===== Metin Parçası =====

Adana'da sağlık çalışanları Balcalı Hastanesi Poliklinikleri önünde bir araya geldi. Sağlık çalışanları, basın açıklaması öncesi şiddetin önlenmesi için hazırladıkları pankart ve dövizleri açıp slogan attı. Asistan hekimler de eyleme destek vermek için grup halinde poliklinikler önüne geldi.
Adana-Osmaniye Tabip Odası Başkanı Doktor Ali İhsan Ökten, sağlık çalışanlarına yönelik şiddetin giderek arttığını savunarak, Sağlık Bakanlığı ve yöneticilerin tehlikeli gidişi sadece seyretmekle yetindiklerin ifade etti.

Antalya Tabip Odası'nın düzenlediği anma etkinliği, Akdeniz Üniversitesi Tıp Fakültesi'nde başladı. Buradan yola çıkan sağlıkçılar Antalya Eğitim ve Araştırma Hastanesi'ne kadar yürüdü. Atatürk Heykeli önünde diğer hastanelerden gelen sağlık çalışanlarıyla bir araya gelen grup, 'Sağlıkta şiddete son' sloganı attı.

===== Mevcut Veriler =====

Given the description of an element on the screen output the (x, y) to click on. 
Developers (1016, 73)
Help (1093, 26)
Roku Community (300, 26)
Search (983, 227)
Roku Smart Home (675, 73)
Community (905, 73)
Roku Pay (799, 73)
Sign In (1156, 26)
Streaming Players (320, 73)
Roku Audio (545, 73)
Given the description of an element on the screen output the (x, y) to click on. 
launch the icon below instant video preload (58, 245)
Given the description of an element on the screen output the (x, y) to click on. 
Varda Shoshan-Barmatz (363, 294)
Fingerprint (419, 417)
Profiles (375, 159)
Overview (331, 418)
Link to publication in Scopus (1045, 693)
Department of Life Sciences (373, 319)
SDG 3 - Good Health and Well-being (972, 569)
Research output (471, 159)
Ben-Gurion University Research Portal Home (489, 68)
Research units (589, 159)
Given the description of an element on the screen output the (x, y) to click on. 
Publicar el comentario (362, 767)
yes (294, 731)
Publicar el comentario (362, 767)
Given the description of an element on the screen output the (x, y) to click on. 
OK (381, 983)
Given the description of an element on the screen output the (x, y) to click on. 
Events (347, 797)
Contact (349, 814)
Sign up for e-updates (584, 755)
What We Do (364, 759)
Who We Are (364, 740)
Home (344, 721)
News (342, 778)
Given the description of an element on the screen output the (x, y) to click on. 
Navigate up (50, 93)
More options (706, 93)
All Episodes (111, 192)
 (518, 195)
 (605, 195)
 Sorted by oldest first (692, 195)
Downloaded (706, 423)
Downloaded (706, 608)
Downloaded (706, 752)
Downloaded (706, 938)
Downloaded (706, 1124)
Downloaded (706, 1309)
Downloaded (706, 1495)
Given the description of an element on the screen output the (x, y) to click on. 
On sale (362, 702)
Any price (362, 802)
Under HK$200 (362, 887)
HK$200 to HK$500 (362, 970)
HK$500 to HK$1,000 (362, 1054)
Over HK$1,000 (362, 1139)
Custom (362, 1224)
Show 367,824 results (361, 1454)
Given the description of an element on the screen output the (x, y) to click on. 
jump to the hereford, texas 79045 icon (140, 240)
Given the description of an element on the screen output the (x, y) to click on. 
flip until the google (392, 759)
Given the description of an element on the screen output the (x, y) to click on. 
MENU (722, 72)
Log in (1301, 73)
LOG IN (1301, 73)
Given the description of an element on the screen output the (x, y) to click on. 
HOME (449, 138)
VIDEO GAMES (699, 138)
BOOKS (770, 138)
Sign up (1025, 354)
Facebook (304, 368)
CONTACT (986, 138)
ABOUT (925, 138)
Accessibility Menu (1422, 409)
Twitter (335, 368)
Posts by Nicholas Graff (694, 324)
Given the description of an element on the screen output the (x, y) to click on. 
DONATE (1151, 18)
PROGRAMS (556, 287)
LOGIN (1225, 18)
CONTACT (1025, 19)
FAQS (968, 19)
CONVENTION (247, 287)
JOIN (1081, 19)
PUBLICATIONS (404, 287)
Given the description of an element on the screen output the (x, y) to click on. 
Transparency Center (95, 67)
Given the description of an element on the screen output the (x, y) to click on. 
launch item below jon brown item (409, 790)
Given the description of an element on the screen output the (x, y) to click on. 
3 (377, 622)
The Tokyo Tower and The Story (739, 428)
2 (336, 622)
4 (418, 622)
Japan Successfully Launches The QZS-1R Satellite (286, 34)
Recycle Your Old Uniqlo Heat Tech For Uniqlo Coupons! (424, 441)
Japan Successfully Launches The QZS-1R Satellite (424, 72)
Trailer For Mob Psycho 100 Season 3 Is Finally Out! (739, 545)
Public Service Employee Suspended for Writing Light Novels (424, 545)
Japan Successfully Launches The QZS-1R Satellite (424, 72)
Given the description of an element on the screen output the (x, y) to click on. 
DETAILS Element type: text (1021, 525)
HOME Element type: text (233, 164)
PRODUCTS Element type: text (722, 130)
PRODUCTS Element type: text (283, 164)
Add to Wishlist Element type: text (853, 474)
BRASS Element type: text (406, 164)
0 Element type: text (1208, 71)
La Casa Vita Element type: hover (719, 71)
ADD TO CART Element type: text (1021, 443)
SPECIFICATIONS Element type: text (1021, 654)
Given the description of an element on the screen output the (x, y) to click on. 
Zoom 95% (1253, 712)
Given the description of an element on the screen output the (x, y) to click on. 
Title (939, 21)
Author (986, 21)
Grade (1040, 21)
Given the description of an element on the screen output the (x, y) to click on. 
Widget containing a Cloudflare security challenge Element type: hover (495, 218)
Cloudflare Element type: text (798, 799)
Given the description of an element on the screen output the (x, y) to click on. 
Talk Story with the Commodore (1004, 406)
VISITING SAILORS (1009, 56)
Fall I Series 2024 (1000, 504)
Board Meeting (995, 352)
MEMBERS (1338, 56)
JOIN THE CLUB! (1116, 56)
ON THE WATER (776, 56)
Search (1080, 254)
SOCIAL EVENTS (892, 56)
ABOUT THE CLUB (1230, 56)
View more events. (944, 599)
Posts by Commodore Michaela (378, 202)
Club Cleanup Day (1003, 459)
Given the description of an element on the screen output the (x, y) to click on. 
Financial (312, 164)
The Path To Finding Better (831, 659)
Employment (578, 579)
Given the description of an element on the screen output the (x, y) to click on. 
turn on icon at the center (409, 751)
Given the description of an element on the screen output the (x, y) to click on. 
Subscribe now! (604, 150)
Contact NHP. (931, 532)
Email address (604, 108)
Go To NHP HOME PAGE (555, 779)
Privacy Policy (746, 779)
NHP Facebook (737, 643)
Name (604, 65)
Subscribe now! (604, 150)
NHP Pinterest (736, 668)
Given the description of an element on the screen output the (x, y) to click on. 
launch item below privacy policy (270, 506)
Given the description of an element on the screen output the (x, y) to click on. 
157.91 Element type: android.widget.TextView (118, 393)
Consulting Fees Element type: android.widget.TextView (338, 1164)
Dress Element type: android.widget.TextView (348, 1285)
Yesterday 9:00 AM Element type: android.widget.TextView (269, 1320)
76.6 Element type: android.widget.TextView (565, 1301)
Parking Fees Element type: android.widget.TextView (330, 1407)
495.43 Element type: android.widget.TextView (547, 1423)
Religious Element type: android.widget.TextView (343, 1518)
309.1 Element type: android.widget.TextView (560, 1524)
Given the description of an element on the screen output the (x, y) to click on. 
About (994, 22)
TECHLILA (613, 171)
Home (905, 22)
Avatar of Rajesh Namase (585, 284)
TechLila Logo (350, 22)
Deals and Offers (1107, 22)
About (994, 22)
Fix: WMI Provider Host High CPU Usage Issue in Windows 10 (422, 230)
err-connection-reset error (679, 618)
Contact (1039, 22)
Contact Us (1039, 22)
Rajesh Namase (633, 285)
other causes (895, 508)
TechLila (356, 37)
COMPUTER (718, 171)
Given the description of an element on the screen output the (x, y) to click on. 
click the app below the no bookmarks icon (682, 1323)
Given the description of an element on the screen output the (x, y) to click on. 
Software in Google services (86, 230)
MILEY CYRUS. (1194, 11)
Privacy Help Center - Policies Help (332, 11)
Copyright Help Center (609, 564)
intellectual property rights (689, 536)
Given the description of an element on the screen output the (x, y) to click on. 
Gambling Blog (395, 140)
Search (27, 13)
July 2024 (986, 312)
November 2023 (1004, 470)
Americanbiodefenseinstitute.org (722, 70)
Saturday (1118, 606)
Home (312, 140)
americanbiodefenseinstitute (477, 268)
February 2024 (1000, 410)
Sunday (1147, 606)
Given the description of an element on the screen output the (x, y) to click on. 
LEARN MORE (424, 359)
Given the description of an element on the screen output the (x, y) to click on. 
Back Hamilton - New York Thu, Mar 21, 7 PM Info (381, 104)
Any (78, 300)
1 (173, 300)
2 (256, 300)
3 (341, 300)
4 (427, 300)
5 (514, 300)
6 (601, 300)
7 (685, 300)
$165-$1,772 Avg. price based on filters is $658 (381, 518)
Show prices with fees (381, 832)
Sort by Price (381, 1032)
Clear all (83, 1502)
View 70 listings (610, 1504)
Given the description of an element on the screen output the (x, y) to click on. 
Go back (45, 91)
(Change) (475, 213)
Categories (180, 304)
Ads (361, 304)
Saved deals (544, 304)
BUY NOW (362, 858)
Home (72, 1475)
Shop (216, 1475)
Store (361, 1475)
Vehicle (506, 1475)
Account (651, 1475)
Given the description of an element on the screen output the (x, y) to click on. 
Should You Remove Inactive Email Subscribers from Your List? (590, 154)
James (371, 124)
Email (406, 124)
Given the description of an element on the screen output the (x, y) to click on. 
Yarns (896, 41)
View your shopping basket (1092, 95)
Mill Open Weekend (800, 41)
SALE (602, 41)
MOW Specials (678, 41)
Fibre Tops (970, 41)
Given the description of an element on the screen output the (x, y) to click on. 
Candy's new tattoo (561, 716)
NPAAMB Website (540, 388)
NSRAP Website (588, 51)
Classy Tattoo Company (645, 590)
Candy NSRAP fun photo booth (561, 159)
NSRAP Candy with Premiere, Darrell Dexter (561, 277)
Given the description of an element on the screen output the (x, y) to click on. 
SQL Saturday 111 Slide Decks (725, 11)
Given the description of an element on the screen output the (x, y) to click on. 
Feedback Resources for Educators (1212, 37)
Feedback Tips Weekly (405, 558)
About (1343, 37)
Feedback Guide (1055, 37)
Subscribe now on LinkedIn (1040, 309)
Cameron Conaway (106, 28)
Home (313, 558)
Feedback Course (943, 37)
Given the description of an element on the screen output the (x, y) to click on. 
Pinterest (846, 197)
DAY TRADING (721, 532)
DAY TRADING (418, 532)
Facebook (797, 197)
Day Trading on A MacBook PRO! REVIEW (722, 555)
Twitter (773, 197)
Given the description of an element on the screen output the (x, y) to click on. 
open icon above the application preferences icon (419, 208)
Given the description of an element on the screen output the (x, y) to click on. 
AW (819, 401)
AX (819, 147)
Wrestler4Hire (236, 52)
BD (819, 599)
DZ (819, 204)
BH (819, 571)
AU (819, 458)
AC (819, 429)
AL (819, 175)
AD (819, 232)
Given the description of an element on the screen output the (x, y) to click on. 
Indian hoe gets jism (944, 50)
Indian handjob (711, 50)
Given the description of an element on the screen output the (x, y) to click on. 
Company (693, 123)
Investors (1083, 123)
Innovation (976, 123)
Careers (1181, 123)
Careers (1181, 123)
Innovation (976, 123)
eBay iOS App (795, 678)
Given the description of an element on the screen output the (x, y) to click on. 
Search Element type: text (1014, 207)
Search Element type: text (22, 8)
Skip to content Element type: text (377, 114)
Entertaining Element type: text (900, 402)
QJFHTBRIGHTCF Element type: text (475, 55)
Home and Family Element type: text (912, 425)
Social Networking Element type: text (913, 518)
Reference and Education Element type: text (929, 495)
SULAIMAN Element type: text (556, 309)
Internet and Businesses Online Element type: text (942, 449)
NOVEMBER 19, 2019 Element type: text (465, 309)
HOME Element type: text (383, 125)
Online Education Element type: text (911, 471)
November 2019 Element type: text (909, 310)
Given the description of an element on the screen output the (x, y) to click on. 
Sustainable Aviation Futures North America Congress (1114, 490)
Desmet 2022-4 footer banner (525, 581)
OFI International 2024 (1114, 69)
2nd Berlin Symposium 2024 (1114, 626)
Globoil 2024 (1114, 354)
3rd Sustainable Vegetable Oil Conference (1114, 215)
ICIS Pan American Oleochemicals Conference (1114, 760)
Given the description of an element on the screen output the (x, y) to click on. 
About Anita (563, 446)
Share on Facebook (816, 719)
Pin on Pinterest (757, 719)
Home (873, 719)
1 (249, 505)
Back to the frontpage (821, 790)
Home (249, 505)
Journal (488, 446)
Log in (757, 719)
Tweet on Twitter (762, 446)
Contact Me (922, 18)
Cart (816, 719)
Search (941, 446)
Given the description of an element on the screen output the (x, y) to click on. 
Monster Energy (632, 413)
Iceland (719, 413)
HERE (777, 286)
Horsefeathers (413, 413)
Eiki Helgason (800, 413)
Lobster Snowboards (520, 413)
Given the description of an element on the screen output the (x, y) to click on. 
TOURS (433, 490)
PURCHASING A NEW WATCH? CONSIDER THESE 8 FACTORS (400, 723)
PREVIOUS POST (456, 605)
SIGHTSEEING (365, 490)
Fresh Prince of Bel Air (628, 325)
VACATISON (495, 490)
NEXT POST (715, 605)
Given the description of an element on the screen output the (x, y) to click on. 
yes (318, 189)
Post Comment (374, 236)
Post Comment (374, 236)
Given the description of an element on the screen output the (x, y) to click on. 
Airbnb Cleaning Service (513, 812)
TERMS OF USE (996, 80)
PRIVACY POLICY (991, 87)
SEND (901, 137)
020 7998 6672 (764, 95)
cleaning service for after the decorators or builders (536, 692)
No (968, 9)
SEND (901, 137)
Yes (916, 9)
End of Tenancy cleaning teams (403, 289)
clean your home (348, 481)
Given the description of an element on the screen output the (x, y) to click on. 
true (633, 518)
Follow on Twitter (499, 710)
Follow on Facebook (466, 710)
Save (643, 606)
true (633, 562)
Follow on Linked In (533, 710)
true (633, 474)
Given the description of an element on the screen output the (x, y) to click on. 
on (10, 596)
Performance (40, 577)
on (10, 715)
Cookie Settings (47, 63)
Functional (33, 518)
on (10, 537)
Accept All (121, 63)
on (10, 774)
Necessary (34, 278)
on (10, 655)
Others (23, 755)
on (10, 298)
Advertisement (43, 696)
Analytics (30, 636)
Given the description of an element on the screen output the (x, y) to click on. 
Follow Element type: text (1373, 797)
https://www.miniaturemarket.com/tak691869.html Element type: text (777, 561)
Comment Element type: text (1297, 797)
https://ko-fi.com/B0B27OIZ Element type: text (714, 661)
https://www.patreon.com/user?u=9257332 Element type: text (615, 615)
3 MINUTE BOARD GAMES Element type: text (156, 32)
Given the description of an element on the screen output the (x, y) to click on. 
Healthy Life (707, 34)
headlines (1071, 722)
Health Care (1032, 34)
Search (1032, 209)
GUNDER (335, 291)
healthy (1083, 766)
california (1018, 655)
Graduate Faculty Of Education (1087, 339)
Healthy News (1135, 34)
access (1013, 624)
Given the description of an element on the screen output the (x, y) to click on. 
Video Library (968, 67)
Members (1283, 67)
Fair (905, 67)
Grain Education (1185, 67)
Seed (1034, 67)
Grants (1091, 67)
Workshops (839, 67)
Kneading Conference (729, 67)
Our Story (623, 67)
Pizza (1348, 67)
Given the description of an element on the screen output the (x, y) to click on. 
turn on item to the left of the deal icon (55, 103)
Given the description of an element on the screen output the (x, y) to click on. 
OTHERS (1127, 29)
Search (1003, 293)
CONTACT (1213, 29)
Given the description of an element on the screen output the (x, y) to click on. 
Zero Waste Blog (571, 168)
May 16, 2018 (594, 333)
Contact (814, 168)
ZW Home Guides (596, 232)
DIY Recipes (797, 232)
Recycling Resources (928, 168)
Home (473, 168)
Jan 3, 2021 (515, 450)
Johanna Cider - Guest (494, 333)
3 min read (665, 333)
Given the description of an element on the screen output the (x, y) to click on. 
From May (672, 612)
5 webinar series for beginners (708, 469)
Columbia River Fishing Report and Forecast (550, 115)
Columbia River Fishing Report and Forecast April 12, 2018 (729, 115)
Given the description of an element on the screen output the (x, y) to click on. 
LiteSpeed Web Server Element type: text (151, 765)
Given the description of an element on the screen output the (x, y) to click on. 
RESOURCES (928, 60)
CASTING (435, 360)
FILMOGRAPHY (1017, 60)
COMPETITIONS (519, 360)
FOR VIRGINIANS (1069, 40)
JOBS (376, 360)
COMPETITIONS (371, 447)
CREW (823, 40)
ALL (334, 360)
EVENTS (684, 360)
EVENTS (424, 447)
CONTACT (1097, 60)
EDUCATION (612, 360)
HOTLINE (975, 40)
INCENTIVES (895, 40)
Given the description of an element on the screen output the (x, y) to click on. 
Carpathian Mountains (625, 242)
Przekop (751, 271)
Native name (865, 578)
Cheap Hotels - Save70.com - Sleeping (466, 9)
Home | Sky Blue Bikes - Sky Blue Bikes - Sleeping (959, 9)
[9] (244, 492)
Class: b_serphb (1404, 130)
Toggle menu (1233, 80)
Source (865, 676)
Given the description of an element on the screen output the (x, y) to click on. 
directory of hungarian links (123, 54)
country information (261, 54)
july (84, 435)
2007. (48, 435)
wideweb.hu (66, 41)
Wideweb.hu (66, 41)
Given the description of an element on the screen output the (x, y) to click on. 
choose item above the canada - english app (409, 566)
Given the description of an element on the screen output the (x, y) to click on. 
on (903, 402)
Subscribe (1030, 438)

=====

• **Yönergeler**:
A. Sağlık çalışanlarının eylemlerini anlatan metinden "Adana-Osmaniye Tabip Odası" ile başlayıp "son' sloganı attı." ifadesine kadar uzanan kısmı birebir kopyalayın.
B. Veri satırlarının en başından başlayıp "Streaming Players (320, 73)" ifadesini içeren satıra kadar giden satırları, iki ucu da dahil ederek ve boş satırları çıkararak numaralı bir liste halinde düzenleyin. Yalnızca bu satırları verin.

• **Görev Yanıtları**:
A.
Adana-Osmaniye Tabip Odası Başkanı Doktor Ali İhsan Ökten, sağlık çalışanlarına yönelik şiddetin giderek arttığını savunarak, Sağlık Bakanlığı ve yöneticilerin tehlikeli gidişi sadece seyretmekle yetindiklerin ifade etti.

Antalya Tabip Odası'nın düzenlediği anma etkinliği, Akdeniz Üniversitesi Tıp Fakültesi'nde başladı. Buradan yola çıkan sağlıkçılar Antalya Eğitim ve Araştırma Hastanesi'ne kadar yürüdü. Atatürk Heykeli önünde diğer hastanelerden gelen sağlık çalışanlarıyla bir araya gelen grup, 'Sağlıkta şiddete son' sloganı attı.

B.
1. Given the description of an element on the screen output the (x, y) to click on. 
2. Developers (1016, 73)
3. Help (1093, 26)
4. Roku Community (300, 26)
5. Search (983, 227)
6. Roku Smart Home (675, 73)
7. Community (905, 73)
8. Roku Pay (799, 73)
9. Sign In (1156, 26)
10. Streaming Players (320, 73)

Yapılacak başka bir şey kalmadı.